Considérant ce qui suit :
1. Mme A C, ressortissante tunisienne née le 11 juin 1980, demande l’annulation de l’arrêté du 19 décembre 2024 par lequel le préfet des Hauts-de-Seine a renouvelé son assignation à résidence dans le département des Hauts-de-Seine.
Sur les conclusions à fin d’annulation :
2. Aux termes de l’article L. 731-1 du code de l’entrée et du séjour des étrangers et du droit d’asile : " L’autorité administrative peut assigner à résidence l’étranger qui ne peut quitter immédiatement le territoire français mais dont l’éloignement demeure une perspective raisonnable, dans les cas suivants : / () 4° L’étranger doit être remis aux autorités d’un autre Etat en application de l’article L. 621-1 ; () ".
3. Il ressort des mentions mêmes de l’arrêté contesté que le renouvellement de la mesure d’assignation à résidence de Mme A C dans le département des Hauts-de-Seine, a été prise pour l’exécution d’une décision du 16 février 2024 par laquelle le préfet des Hauts-de-Seine a ordonné sa remise aux autorités italiennes. Toutefois, il ressort des pièces du dossier que par un jugement n° 2403697 du 19 mars 2024, le magistrat désigné par le président du tribunal administratif de Cergy-Pontoise a annulé cette décision du préfet des Hauts-de-Seine du 16 février 2024. Il ne ressort pas des pièces du dossier que ce jugement aurait été frappé d’appel. Dans ces conditions, Mme A C est fondée à soutenir qu’en renouvelant, le 19 décembre 2024, son assignant à résidence pour l’exécution d’une décision du 16 février 2024 qui a été annulée par le juge administratif, le préfet des Hauts-de-Seine n’a pas procédé à un examen suffisant de sa situation personnelle.
4. Il résulte de ce qui précède que, sans qu’il soit besoin d’examiner les autres moyens de la requête, Mme A C est fondée à demander l’annulation de l’arrêté du 19 décembre 2024 par lequel le préfet des Hauts-de-Seine a renouvelé son assignation à résidence dans le département des Hauts-de-Seine pour une durée de 45 jours et portant rétention de son passeport.

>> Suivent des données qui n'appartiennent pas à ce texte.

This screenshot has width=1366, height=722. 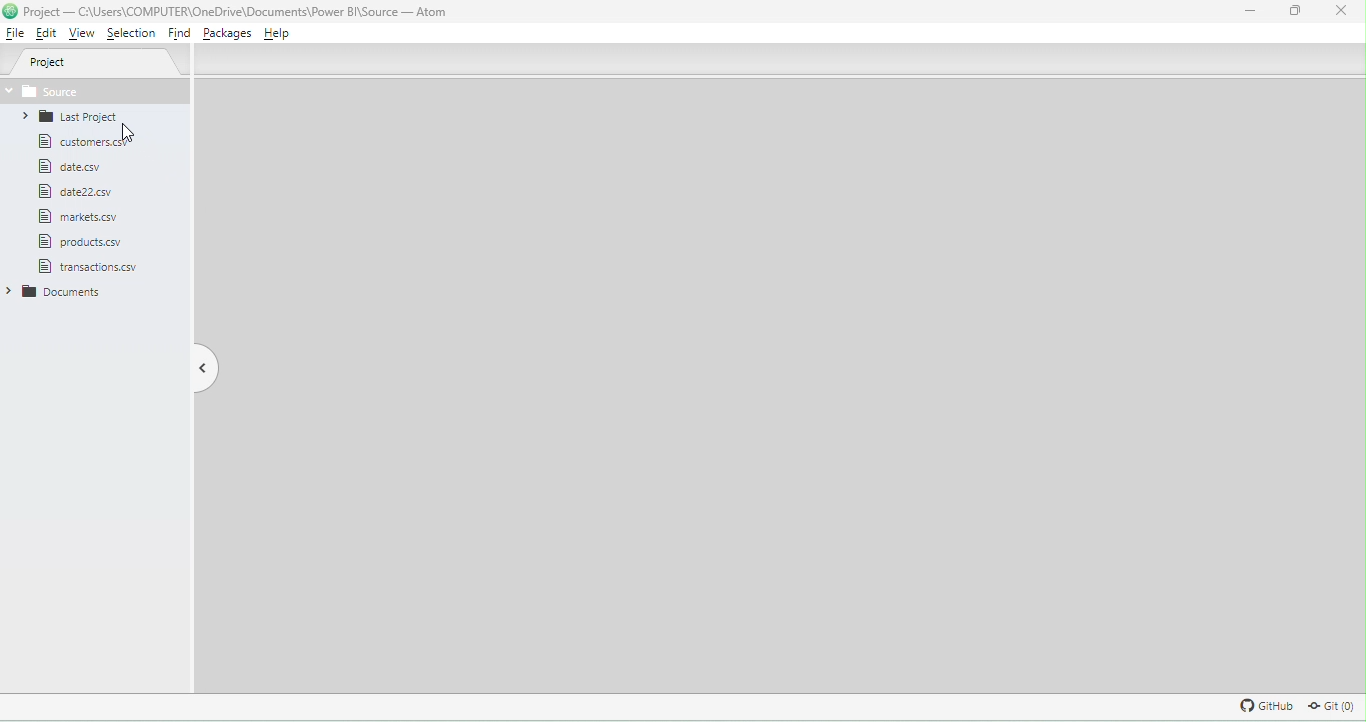 What do you see at coordinates (228, 34) in the screenshot?
I see `Packages` at bounding box center [228, 34].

Sur les conclusions aux fins d’injonction :
5. L’annulation de l’arrêté contesté par le présent jugement n’implique pas qu’il soit enjoint au préfet des Hauts-de-Seine de délivrer à Mme A C un titre de séjour portant la mention « vie privée et familiale » ni que ce dernier procède au réexamen de la situation de l’intéressée. Il résulte de l’instruction que Mme A C, qui se trouve en situation irrégulière sur le territoire français, fait l’objet, comme il a été indiqué au cours de l’audience, d’un nouvel arrêté pris à son encontre par le préfet des Hauts-de-Seine le 10 janvier 2025 l’assignant à résidence. Ainsi, il n’y a pas lieu de faire droit à la demande de l’intéressé de restitution de son passeport, par application de l’article L. 814-1 du code de l’entrée et du séjour des étrangers et du droit d’asile.

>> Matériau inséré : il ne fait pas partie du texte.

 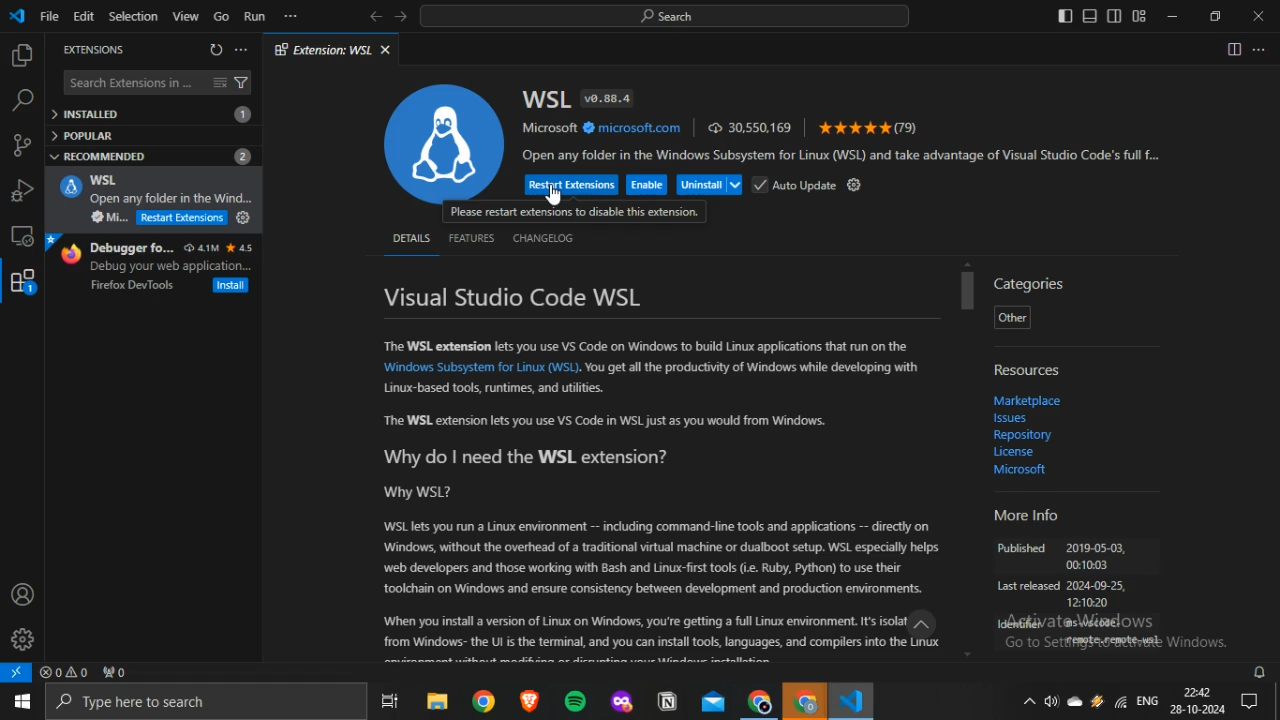 I want to click on WSL, so click(x=104, y=180).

Sur les frais de l’instance :
6. Il y a lieu dans les circonstances de l’espèce, de mettre à la charge de l’État, partie perdante dans la présente instance, une somme de 800 euros à verser à Mme A C sur le fondement des dispositions de l’article L. 761-1 du code de justice administrative.
D E C I D E :
Article 1 : L’arrêté du préfet des Hauts-de-Seine du 19 décembre 2024 est annulé.
Article 2 : L’État versera la somme de 800 euros à Mme A C au titre de l’article L. 761-1 du code de justice administrative.
Article 3 : Le surplus des conclusions de la requête de Mme A C est rejeté.
Article 4 : Le présent jugement sera notifié à Mme A C et au préfet des Hauts-de-Seine.
Rendu public par mise à disposition au greffe le 21 janvier 2025.
Le magistrat désigné,
signé
S. Ouillon
La greffière,
signé
M. D
La République mande et ordonne au préfet des Hauts-de-Seine en ce qui le concerne ou à tous commissaires de justice à ce requis en ce qui concerne les voies de droit commun contre les parties privées, de pourvoir à l’exécution de la présente décision.